Task goal | Copy each record exactly and skip its pictures.

----------------------------------------

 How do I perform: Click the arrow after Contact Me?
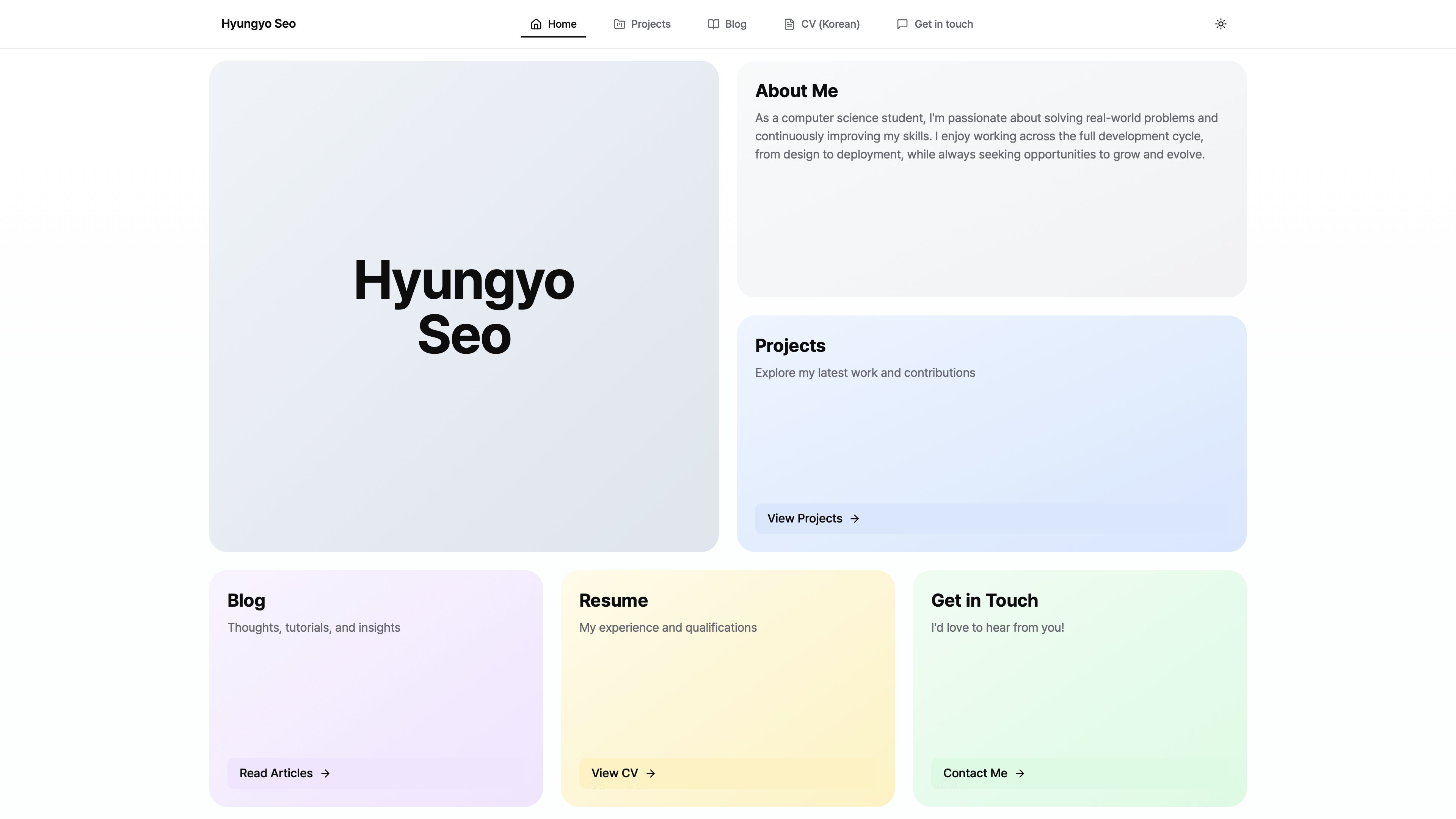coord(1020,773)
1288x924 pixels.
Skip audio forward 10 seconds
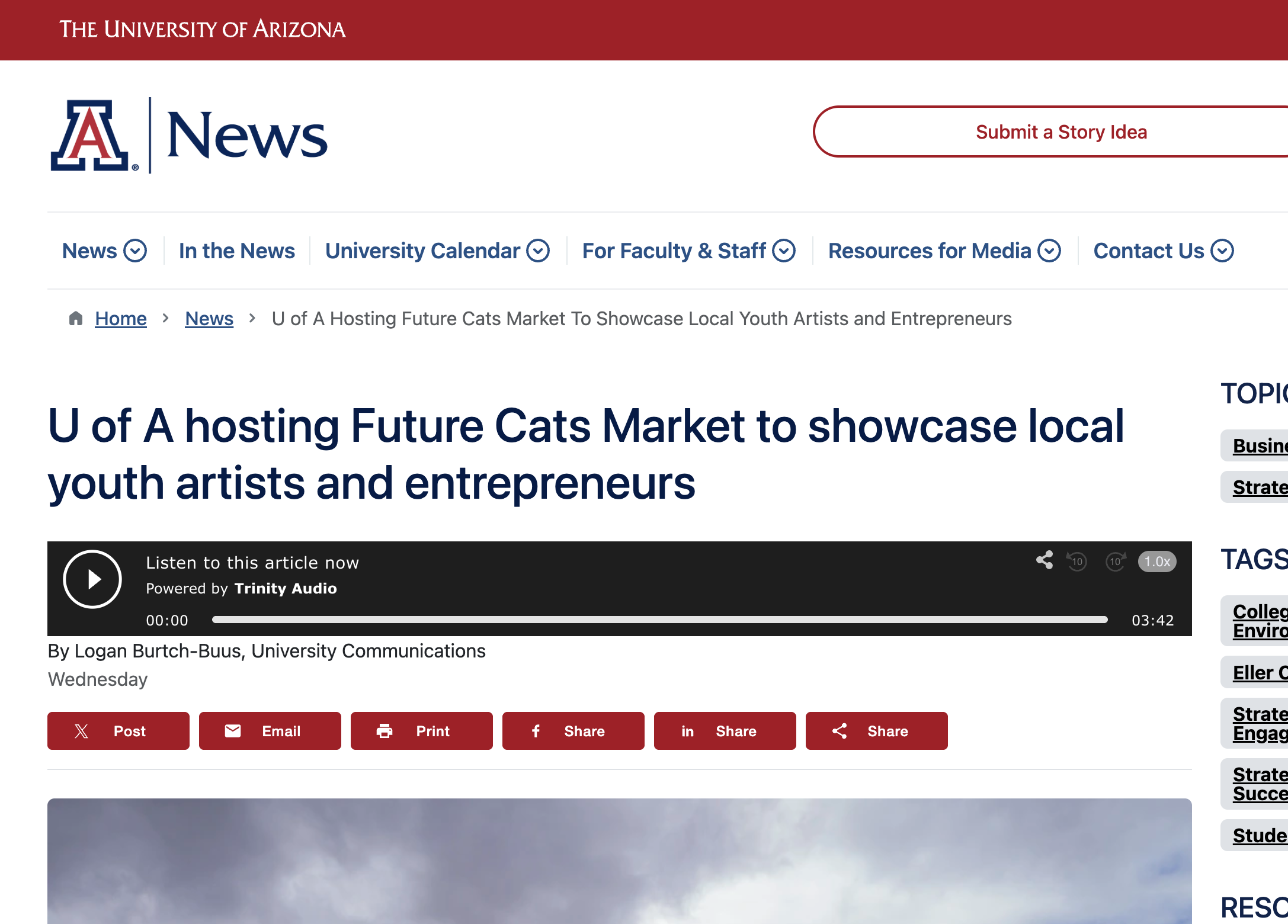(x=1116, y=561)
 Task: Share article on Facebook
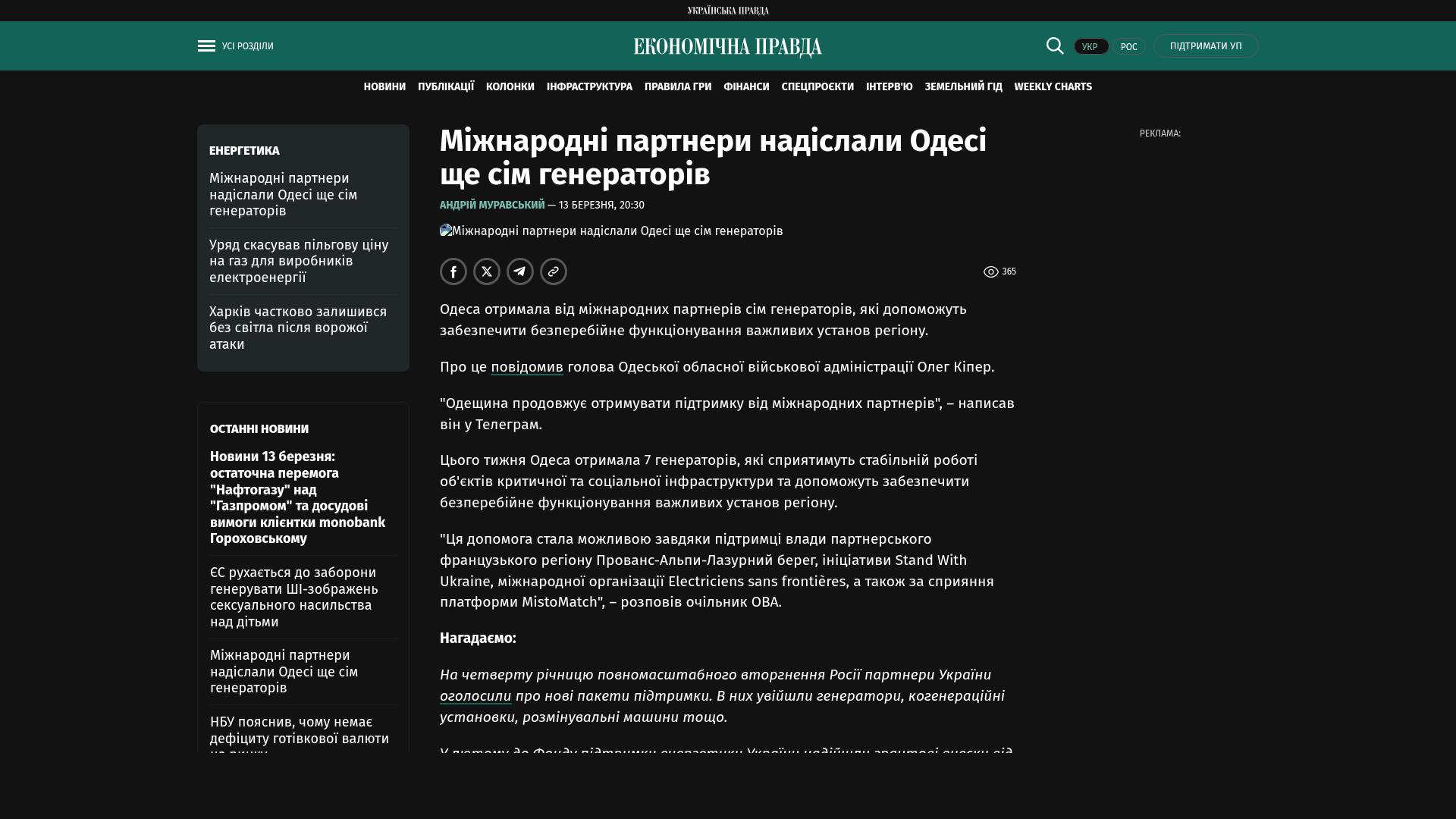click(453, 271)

----------------------------------------

Written reply |
 How do I perform: Click the arrow after Contact Me?
coord(1020,773)
1288x924 pixels.
Skip audio forward 10 seconds
(x=1116, y=561)
 Task: Share article on Facebook
click(453, 271)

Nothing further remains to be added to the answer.